Tasting Notes 2010 Ricasoli – Brolio – Chianti Classico DOCG

2010 Ricasoli - Brolio Chianti Classico DOCGBrolio is a blend of 80% Sangiovese, 15% Merlot and 5% Cabernet Sauvignon. The wine aged for around 9 months in barriques and tonneaux.

Prior to drinking the wine was decanted for roughly one hour.

In the glass, deep ruby red color. The label listed ABV was 14%.

The nose was intense with aromas of ripe cherries and roasted coffee and cocoa. The bouquet evolved with some additional time and forest berries joined the other aromas.
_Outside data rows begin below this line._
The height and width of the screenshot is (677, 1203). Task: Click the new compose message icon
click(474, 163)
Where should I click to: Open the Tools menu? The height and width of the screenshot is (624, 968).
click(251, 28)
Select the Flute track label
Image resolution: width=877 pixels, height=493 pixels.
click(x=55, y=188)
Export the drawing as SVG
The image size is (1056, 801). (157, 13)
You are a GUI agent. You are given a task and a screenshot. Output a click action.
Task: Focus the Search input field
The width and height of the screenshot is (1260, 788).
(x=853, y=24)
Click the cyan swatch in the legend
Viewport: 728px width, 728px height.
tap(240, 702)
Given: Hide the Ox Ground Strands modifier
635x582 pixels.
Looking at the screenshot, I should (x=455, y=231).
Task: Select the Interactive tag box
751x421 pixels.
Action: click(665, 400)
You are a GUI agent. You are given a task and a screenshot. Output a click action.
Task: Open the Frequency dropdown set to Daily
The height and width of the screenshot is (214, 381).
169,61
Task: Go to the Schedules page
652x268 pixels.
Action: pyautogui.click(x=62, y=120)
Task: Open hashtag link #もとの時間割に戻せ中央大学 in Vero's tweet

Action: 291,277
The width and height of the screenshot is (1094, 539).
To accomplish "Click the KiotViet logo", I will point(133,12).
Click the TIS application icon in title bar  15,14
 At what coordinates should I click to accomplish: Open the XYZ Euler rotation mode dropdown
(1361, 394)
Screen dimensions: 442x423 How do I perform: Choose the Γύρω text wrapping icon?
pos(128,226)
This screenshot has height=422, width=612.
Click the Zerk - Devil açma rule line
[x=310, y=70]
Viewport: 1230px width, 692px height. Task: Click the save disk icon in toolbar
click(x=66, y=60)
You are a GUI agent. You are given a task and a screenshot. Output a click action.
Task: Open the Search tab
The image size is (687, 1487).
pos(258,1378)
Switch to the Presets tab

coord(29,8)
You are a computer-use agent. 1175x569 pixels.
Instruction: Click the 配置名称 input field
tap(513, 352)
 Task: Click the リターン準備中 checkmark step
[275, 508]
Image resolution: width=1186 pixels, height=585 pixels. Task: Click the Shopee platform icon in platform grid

On the palate, very dry, tannic and full-bodied. Well-balanced acidity. Quite harmonic, powerful and elegant. There were notes of licorice and berries. Medium-long finish.

3.5 / 5 stars      

Find the 2010 Ricasoli Brolio on Wine Searcher.

Parting Words

Brolio is a solid Chianti Classico that comes with a great history. A bottle of 2010 Ricasoli Brolio retails in Munich for around 18€.  The wine is definitely recommended but I feel like it have a slightly better price. Nevertheless, I’m looking forward to my next bottle of Brolio.

 It seems like there was a problem with the email notification system and some subscribers did not recieve an email for our latest guest post. The error has been fixed yesterday. If you’ve missed it and what to read it then follow this link. The topic is Madeira Wine.

That’s all for today! Cheers!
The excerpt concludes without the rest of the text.